Titles. They can refer to a person (royalty, professions, national leaders), a property (real estate, vehicles, boats), and probably most frequently to a work of art (books, songs, movies, etc.). An interesting detail of copyright law: titles are NOT copyright protected. This sometimes leads to confusion.

 

I know some of you folks out there in Reader Land have followed my current extra-curricular literary project, reading the Banned Book list. You may or may not have noticed that my most recent BB review post (on my Facebook page) was Melissa, by Alex Gino, in late May.

 

Now that you mention it- –

 

What happened? Did you quit?

 

No, 9, I did not quit. I reserved a copy of the next book on the list,  Looking for Alaska, at the local library, and started reading.

 

 

Page two of Banned Book titles, featuring “Looking for Alaska”. . .

 

 

Okay, it took me a couple of weeks to get started, and it was an unusually long book for this particular list. In fact, I immediately wondered why it was on the list at all. The author, Peter Jenkins, is a travel writer who made his initial splash with his nonfiction book, A Walk Across America, in 1979. Looking for Alaska came out in 2001. It’s about what happened when he and his family decided to uproot themselves from the east coast and live in Alaska for a year, to see what it was like.

 

Are there teenagers in his book?

 

Or little kids?

 

 

He has several children. One of them came with he and his wife and others visited them during the summer. But it was mostly about Alaska itself- -the geography, the wildlife, the tribes, the ongoing dangers of living in such an untamed place.

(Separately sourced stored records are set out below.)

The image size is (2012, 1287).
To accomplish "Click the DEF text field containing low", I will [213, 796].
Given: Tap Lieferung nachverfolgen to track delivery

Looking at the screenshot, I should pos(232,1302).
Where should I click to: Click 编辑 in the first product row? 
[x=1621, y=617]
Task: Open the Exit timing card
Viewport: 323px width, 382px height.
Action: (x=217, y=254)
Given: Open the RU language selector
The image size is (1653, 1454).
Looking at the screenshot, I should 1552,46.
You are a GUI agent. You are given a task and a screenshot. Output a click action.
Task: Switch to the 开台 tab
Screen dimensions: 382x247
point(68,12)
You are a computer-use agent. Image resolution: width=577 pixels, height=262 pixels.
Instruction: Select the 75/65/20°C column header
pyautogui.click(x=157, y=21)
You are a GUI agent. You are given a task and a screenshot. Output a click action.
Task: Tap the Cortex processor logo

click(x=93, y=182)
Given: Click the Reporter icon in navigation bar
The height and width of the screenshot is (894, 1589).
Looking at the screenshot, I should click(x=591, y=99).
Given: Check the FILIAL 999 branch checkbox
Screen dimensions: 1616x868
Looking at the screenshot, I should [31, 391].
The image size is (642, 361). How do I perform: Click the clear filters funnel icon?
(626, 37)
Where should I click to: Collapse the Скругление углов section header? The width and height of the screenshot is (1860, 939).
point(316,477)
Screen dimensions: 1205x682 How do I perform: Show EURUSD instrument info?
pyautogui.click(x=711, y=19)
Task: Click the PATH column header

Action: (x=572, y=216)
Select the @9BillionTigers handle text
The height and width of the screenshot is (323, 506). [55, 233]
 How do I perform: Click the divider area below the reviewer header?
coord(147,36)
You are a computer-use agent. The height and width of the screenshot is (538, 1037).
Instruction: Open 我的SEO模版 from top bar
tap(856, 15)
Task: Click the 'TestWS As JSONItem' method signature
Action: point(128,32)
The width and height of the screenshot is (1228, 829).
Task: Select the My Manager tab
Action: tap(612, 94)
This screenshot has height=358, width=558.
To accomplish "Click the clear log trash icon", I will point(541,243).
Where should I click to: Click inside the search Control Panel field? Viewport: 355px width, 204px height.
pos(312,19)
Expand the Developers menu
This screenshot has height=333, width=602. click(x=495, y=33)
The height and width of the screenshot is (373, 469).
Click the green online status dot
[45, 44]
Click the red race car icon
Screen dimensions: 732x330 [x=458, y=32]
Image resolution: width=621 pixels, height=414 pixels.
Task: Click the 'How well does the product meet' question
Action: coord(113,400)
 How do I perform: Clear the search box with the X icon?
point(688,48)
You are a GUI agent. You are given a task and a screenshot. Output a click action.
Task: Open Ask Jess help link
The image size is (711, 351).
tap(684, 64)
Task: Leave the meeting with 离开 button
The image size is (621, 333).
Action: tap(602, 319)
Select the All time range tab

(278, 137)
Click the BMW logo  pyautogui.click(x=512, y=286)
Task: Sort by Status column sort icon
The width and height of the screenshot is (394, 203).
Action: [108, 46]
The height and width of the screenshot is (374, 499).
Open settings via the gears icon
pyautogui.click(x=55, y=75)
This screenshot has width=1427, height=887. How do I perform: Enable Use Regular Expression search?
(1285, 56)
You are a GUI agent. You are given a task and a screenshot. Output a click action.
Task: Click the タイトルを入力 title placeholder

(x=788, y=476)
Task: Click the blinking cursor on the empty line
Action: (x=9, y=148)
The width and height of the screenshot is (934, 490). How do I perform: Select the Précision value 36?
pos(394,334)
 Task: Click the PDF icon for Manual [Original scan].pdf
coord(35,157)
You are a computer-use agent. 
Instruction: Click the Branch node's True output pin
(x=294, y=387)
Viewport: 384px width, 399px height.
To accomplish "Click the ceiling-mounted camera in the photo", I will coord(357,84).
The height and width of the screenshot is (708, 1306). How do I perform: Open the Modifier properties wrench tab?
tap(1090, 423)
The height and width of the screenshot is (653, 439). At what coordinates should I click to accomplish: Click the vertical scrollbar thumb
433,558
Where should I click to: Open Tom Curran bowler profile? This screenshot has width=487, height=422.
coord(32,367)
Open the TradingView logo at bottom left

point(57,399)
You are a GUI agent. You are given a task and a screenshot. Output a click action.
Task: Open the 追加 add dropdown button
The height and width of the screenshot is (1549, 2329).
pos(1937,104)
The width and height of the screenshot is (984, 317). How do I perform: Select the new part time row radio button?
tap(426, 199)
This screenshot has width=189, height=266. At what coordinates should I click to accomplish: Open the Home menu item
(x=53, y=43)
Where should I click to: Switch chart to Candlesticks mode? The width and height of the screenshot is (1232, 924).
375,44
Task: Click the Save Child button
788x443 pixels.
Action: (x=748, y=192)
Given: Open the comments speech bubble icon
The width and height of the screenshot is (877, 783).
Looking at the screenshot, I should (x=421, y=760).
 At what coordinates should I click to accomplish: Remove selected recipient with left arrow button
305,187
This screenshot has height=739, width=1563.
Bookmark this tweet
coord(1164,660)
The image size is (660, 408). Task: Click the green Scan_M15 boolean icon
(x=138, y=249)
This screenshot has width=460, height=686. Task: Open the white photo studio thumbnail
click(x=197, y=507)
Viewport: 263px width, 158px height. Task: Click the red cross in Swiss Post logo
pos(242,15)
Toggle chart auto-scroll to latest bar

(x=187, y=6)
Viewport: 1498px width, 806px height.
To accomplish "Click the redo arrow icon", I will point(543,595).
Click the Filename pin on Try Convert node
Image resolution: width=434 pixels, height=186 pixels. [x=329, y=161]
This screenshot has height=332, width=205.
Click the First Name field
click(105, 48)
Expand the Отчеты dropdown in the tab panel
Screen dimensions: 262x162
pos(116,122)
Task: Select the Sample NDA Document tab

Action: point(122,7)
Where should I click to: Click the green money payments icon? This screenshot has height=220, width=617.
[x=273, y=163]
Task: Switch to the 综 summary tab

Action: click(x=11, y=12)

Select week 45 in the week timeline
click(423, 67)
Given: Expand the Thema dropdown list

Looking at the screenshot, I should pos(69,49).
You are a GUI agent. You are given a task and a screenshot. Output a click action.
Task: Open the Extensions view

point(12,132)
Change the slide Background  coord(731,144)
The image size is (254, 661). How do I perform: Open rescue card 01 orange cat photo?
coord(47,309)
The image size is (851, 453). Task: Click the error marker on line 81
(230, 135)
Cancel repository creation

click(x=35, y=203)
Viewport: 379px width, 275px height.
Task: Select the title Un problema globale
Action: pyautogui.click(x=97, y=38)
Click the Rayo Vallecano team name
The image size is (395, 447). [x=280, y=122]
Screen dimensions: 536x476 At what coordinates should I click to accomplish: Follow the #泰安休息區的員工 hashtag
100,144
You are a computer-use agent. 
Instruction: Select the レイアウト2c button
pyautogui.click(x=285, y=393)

I don’t investigate why the books on the list are banned before I read them, as I want to read without preconceived notions. This time, unlike every other book on the list so far, I couldn’t figure out who would ban this book, or why.

 

Being a fiction writer, I tried out several theories:

 

Maybe it was the sheer violence of nature that parents objected to? There is a graphically detailed account from a man who’d been attacked by a brown bear and survived, including the horrors experienced through all his senses when the bear crunched his head in its mouth.

 

Maybe it was the part about the native populations being colonized and practically put out of cultural existence by resource-grabbing whites? The poverty, alcoholism and depression, not to mention the complicity of the colonizers, which is not a popular topic with the book banning crowd?

 

Maybe it was concern for children’s physical well-being? The book is over 500 pages long and the hardback I borrowed was quite heavy.

 

That last one is a stretch.

 

 

You can see how desperate I was to figure it out, Lily. But then, I remembered that copyright protection doesn’t cover titles.

 

So. . .wait, I almost have it- –

You reserved the wrong book?

 

Exactly. When I looked back at the Banned Book list, I realized what I really wanted was Looking for Alaska by John Green (© 2005)! This was second on the list when I did a new search of the library’s online catalog. I reserved it and happily returned the other book by that title. The cover, featuring what looks like cigarette smoke, made much more sense for the genre than the one on Peter Jenkins’s book (half of the head of someone wearing a fur-lined parka).

 

The title I was looking for: Looking for Alaska by John Green. . .

 

 

In Green’s book, classified as YA Fiction, Alaska is a girl, not a place. It runs a little over 200 pages. I finished it in three nights. A review will appear at my Facebook page soon!

 

Lily, 9, what have we learned from this literary misstep?

 

That you can’t judge a book by its title.

 

But you can kind of figure out something about a book from its cover?

 

Excellent observations, to which I will add: When you think you’ve found what you’re looking for, look a little closer before you leap.